Петербург был все тем же суровым, брезгливым к нему городом, где почему-то даже первую ночь пришлось Чайковскому провести на скамейке бульвара: кого-то не застал, где-то не открыли, а денег на гостиницу не было. С ущемленным сердцем встретился он здесь кое с кем. Апухтина он когда-то подпустил к себе слишком близко и теперь не искал его. Он не мог простить ему одного письма в Москву, полученного перед отъездом: когда-то, в юности, этот человек разрушил в нем очень многое, сейчас стрелы его уже не долетали до Чайковского. Сам Апухтин, в двадцать пять лет померкший, не сознавал этого, и по-прежнему старался влить в него яд сомнения в себе, сомнения в своем призвании, а главное – “серенькая жизнь” трудолюбивого друга раздражала завистливого Мефистофеля.
Ты, как наивная институтка, продолжаешь верить в “труд”, в “борьбу”. Странно, как ты еще не помянул о “прогрессе”. Для чего трудиться? С кем бороться? Пепиньерка милая, убедись раз навсегда, что “труд” есть иногда горькая необходимость и всегда величайшее наказание, посланное на долю человека, – что занятие, выбранное по вкусу и склонности, не есть труд, что музыкальная деятельность для тебя такой же труд, как для М-а покупка нового галстука. Неужели же то, что я любуюсь красотой Х-а, считать тоже трудом?
На это письмо, переполненное циничными намеками и музыкальными советами, Чайковский не ответил ничего. В Петербурге он встретился с Апухтиным, зная, что судьба – одному из них слишком много обещавшая и обещаний не сдержавшая, для другого – так сильно опоздавшая, так скупо награждающая, у них разная, что между ними лежит какая-то взаимная обида.

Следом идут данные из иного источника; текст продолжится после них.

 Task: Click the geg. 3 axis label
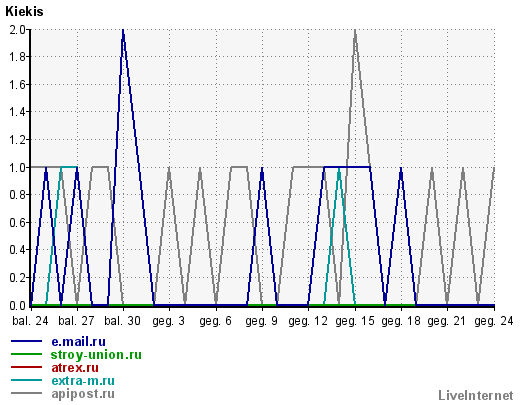click(x=169, y=321)
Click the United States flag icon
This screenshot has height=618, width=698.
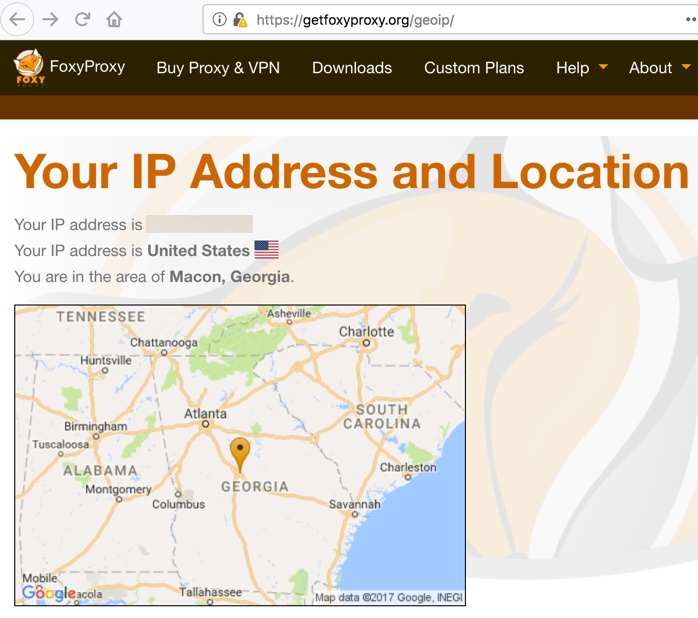[x=267, y=250]
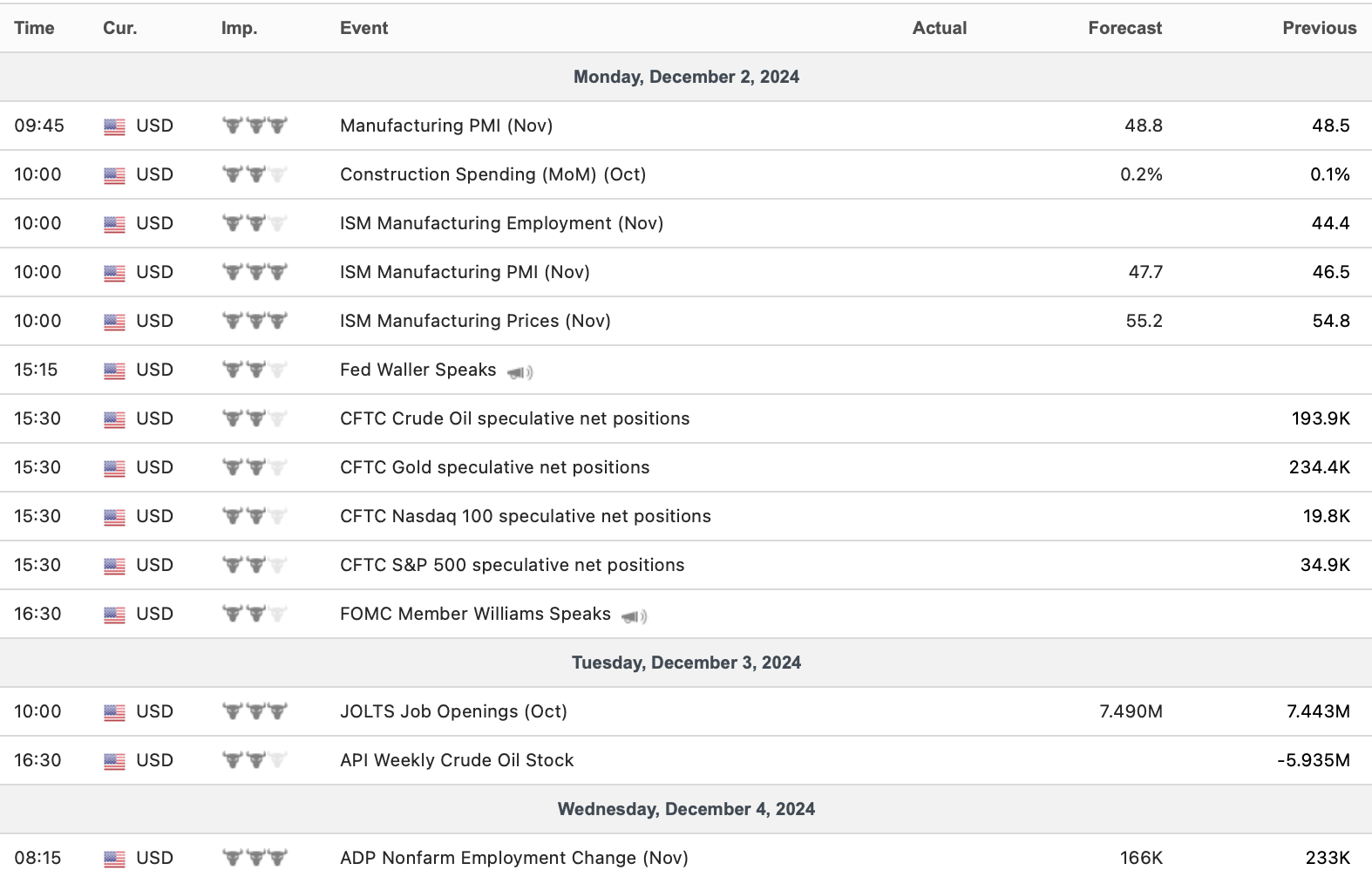1372x877 pixels.
Task: Click the Imp. column header
Action: (239, 28)
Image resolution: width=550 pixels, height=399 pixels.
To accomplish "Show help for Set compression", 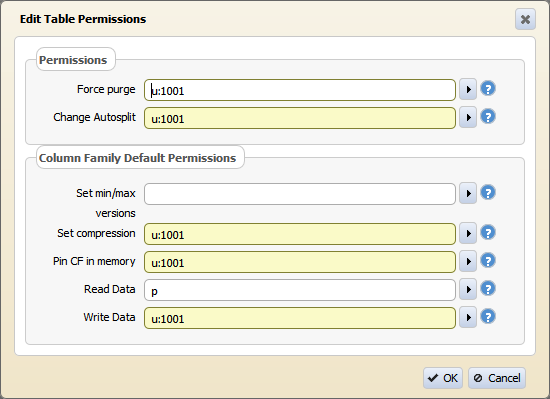I will (488, 232).
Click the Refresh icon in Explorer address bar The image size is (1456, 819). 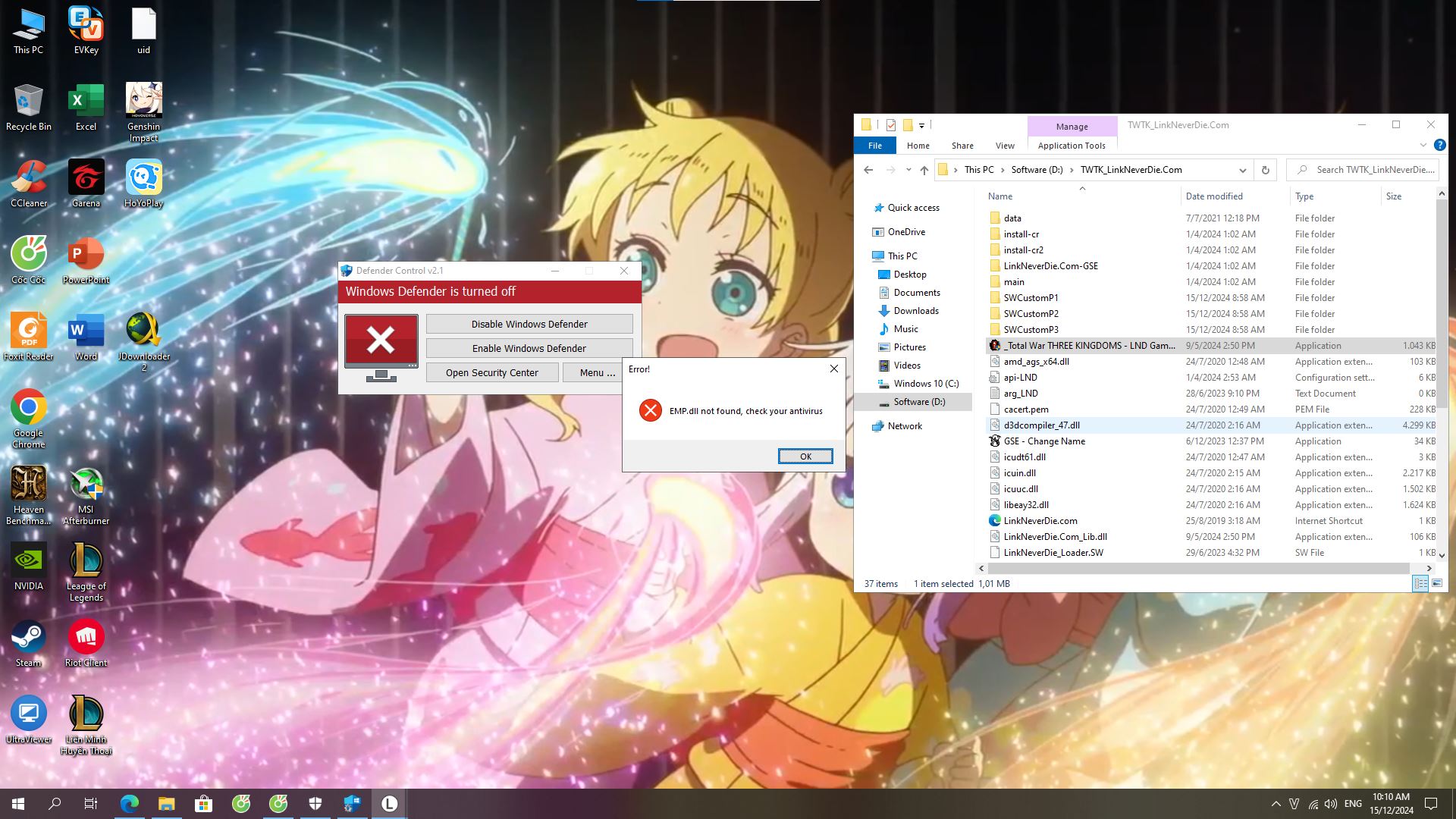point(1265,170)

Чайковский увидел, что барчук, баловень света и судьбы, промотал в себе что-то, быть может, самое ценное, и он стал перед ним стесняться себя, черной своей работы, своих надежд и бедности. Ему сейчас нужнее был Ларош, теплее бывало с братьями. И когда он вернулся в Москву, то увидел, что вернулся к себе домой, что Москва, консерватория, Николай Григорьевич – это тот фундамент будущего, который он столько лет искал. Он понял, что у него есть теперь к чему прилепиться.

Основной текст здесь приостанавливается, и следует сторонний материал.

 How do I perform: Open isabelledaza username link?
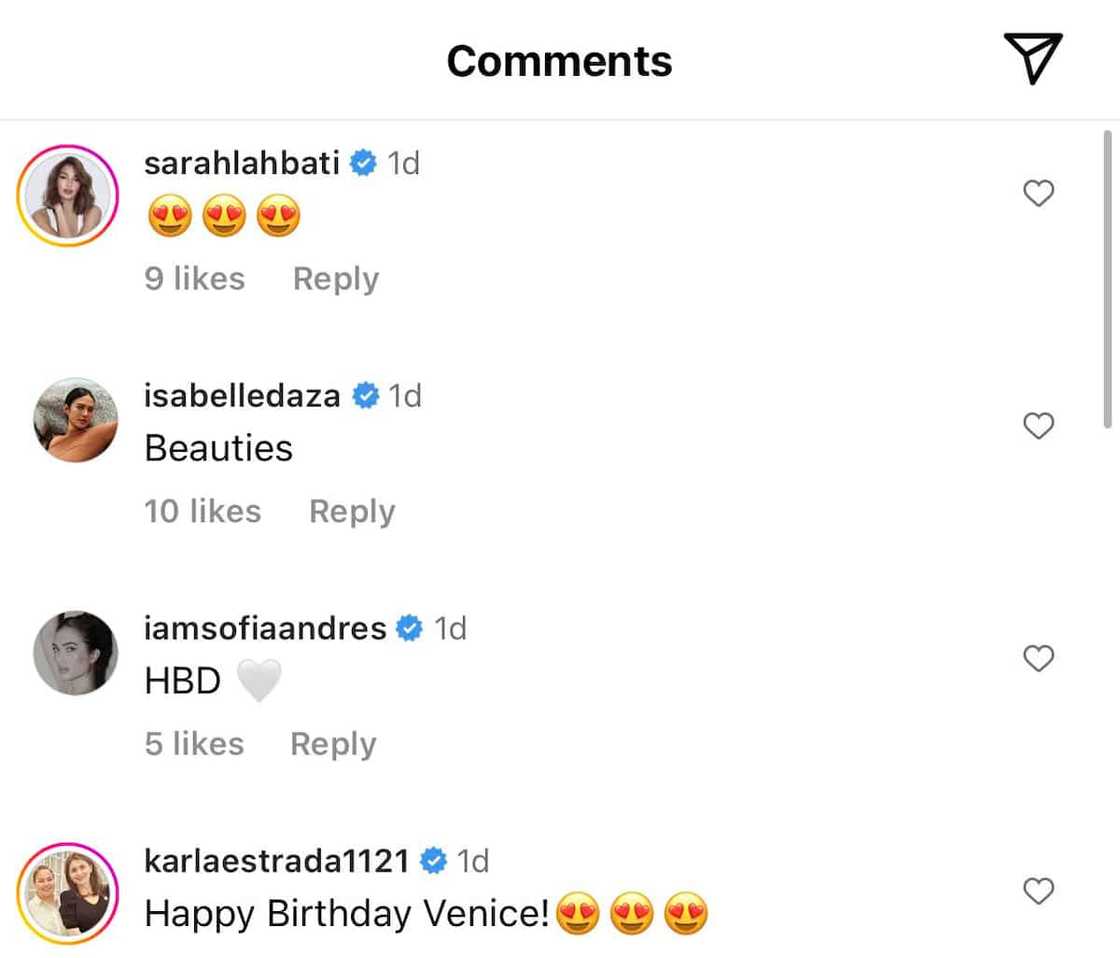pyautogui.click(x=242, y=396)
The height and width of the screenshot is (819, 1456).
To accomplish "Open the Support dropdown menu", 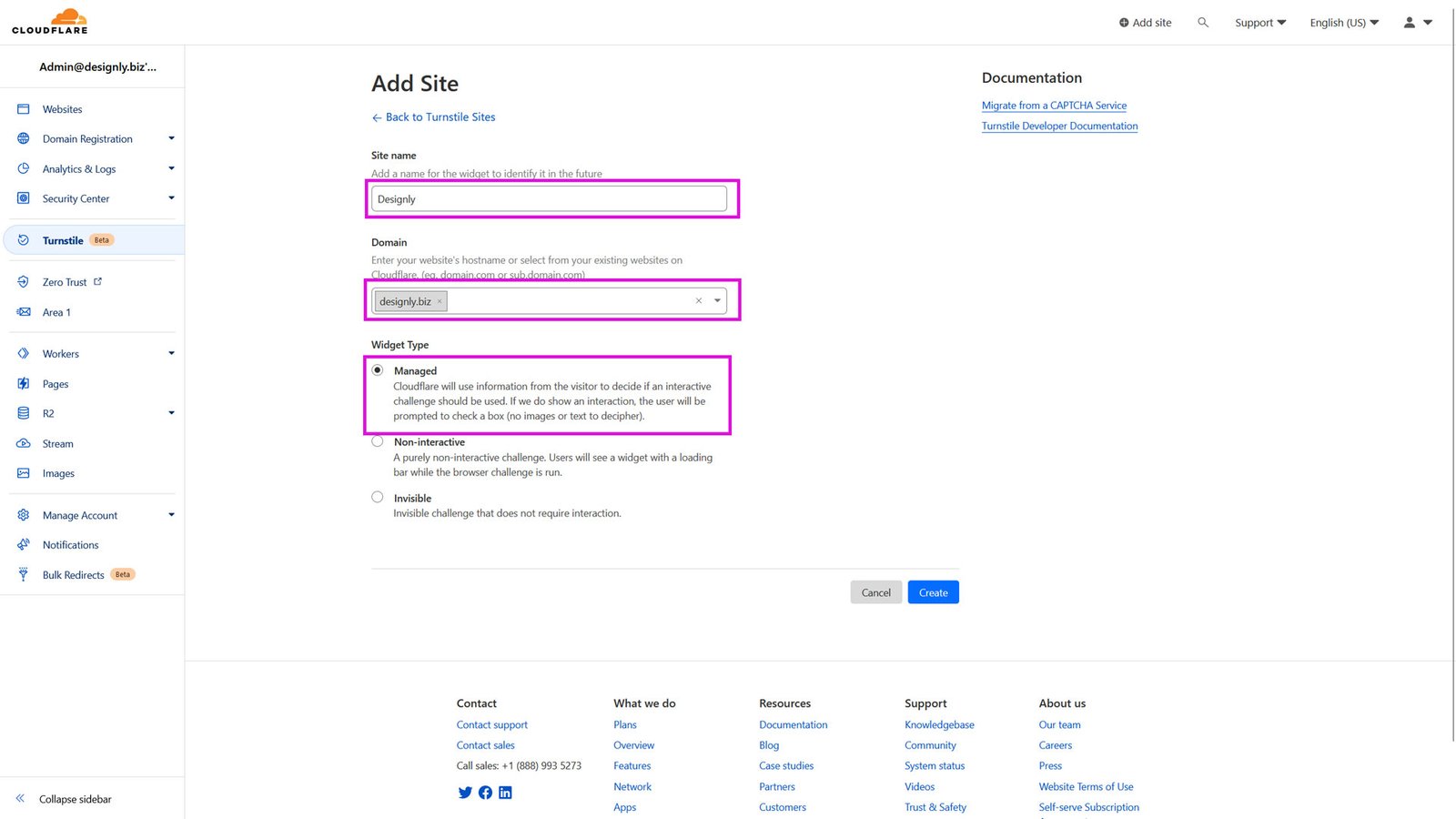I will click(1259, 23).

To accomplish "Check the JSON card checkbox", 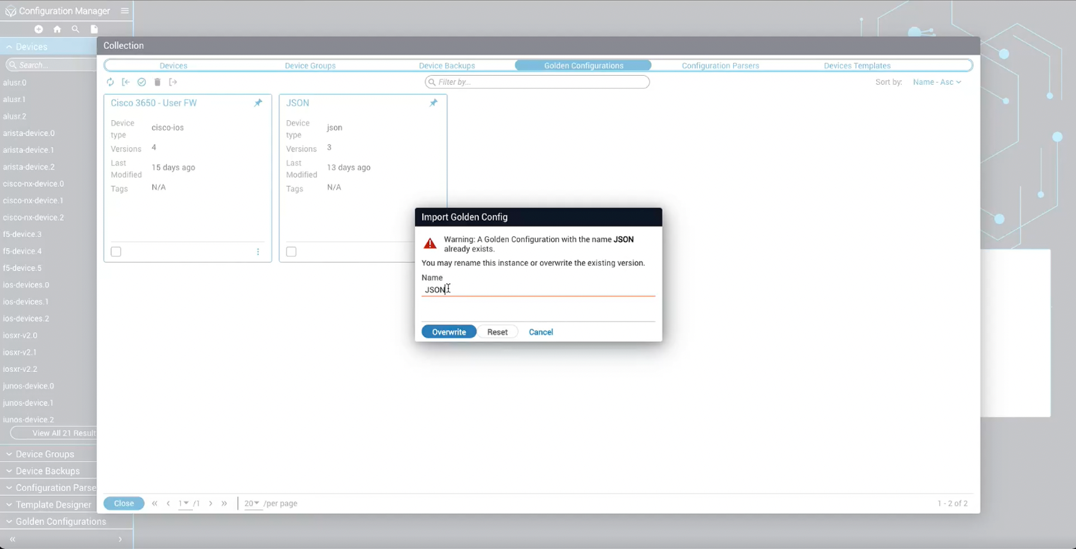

И московская “музыкальная компания” ответила ему на его поиски прочных отношений дружбой верной – пусть не глубокой, оттого, что уж очень простодушны и недалеки были сами люди, – дружбой верной, преданностью на всю жизнь, – правда, слегка отзывающей винтом и выпивкой: приехал Ларош, разговоры стали серьезнее, возобновилась игра в четыре руки. За доверие Лароша, за его теплые слова при встрече Чайковский с готовностью переселился в черную переднюю под занавеску, на сундук – Ларош некоторое время жил наверху, в его комнате. На сундуке, под занавеской, тоже ведь можно было писать Первую симфонию, в крайнем случае – сбегать в трактир “Великобритания” и там работать в пустых залах, под однообразный стук бильярдных шаров. А большего ничего и не надо было в жизни, лишь бы не повторилось нервное расстройство, лишь бы оставляли его одного хоть на несколько часов в день приятели, ученики, клубные знакомые.